** START OF SOURCE DOCUMENT **

Its definitely Wichita falls. highest preggers rate in the nation...woo!
Love to call it home
it's also Mineral Wells; if you wanna talk sleezy, visit THAT town..
you just have to ride it for 8 seconds to get the glory
What happened? Did he run off? Did you fall asleep? Did you dry up making withdrawal impossible trapping him forever inside of you?
lol thats funny, people have problems with longevity...lol\ni got 99 problems but that @#$# aint one
damn i just lost the game.
Keep it classy, Denton.
I feel like this would get awkward after a while
I was born in Wichita Falls...
Denton, or some other North Texas town.
Gotta love it.
Falls town represent! Sitting in an MSU classroom as I write.
940 is Wichita Falls too, trust me it gets sleezy there
i love wichita falls.
maybe R Bar, more likely The Drink
Don't lie. Nobody loves wichita falls.
HA... definatly a R Bar hookup
Losing came with a present 9 months later.
He'll probably Vernon. The entire town is made hoes.
Ha, Denton. Classy.
How do you lose at this? I thought the object was to time him and see how long he can stay in. 30 minutes after we came I'd say there not much else to talk about and get up to bring her a glass of orange juice!
I went about 20 mins inside but I lost the game =(
Note to self: double strap when slamming hood rats.
how does this game work, do you just lay there with him on top of you or vice versa?
Probably some idiot from UNT. Gross.

** END OF SOURCE DOCUMENT **
** START OF EXTRACTED MATERIAL **

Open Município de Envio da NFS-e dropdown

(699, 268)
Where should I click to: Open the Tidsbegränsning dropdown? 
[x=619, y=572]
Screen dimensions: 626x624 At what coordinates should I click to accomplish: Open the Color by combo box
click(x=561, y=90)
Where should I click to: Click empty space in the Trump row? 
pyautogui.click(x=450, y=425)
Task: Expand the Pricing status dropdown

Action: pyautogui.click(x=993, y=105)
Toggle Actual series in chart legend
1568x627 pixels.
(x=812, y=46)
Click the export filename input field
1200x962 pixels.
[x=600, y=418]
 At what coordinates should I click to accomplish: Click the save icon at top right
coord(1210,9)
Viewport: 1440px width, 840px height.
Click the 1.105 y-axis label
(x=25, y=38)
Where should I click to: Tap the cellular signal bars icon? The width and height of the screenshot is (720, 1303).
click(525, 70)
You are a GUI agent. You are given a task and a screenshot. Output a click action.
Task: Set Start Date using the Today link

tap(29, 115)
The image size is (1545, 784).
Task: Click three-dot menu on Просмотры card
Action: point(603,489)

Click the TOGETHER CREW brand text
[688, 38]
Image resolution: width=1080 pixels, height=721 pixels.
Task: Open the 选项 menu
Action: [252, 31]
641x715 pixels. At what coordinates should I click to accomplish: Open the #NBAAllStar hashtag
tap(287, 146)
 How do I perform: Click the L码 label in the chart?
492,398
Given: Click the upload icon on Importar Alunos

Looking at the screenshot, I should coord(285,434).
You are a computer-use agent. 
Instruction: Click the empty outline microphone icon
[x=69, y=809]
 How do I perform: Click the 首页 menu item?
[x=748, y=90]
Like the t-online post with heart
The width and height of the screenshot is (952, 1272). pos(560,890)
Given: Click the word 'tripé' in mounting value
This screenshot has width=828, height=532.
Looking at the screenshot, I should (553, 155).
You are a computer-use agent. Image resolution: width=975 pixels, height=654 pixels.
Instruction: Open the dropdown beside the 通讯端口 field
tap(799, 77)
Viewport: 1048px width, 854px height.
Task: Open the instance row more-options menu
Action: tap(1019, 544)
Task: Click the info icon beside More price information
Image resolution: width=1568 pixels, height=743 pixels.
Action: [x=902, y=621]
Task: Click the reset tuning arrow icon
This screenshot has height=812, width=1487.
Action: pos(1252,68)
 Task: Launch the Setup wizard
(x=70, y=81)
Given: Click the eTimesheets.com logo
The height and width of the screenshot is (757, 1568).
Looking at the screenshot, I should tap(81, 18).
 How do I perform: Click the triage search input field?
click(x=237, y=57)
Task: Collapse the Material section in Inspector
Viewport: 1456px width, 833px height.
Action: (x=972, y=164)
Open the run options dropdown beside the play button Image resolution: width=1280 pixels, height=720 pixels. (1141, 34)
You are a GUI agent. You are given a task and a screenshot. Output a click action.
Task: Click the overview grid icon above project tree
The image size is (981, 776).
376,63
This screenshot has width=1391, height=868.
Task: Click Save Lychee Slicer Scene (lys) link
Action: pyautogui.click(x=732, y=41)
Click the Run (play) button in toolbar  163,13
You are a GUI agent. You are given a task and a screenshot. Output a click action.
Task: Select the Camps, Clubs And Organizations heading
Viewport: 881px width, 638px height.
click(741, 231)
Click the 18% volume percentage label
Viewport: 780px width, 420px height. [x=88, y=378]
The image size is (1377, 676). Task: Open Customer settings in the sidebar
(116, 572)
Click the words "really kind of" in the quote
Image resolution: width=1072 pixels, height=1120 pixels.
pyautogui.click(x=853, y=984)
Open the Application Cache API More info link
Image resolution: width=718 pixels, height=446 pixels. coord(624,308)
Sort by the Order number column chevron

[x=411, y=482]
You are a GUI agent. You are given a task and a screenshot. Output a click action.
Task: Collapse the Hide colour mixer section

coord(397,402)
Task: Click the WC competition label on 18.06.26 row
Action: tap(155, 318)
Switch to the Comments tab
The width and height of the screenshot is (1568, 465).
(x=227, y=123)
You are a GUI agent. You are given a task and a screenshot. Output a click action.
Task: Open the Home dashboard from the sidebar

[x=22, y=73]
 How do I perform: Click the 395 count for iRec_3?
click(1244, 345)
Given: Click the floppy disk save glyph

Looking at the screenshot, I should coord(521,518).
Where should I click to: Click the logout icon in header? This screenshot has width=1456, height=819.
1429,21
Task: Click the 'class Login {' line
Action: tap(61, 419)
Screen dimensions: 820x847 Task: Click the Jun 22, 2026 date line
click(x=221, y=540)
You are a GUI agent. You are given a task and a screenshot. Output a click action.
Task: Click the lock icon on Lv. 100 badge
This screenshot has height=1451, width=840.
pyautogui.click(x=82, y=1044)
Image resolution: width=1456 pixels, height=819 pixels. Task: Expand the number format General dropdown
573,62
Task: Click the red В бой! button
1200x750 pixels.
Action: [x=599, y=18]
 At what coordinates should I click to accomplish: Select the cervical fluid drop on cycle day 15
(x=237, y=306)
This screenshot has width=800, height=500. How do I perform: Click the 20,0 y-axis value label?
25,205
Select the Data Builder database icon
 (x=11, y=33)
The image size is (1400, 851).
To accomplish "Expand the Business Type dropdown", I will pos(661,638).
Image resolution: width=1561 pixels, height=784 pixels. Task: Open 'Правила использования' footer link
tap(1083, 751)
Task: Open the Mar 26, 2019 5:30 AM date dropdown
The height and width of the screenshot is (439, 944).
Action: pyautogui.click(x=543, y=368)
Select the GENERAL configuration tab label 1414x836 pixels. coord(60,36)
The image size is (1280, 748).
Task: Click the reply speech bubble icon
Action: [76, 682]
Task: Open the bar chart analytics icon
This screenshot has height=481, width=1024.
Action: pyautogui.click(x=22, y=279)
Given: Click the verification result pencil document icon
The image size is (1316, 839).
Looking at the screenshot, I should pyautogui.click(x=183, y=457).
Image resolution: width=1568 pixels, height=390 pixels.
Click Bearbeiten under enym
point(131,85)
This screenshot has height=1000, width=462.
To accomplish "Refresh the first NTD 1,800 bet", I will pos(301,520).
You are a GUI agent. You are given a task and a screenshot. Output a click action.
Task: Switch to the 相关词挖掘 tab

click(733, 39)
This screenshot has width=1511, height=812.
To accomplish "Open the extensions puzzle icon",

** END OF EXTRACTED MATERIAL **

In the comment thread, where does the commenter who writes "Falls town represent!" say they are sitting? This material comes from a separate source.

In an MSU classroom.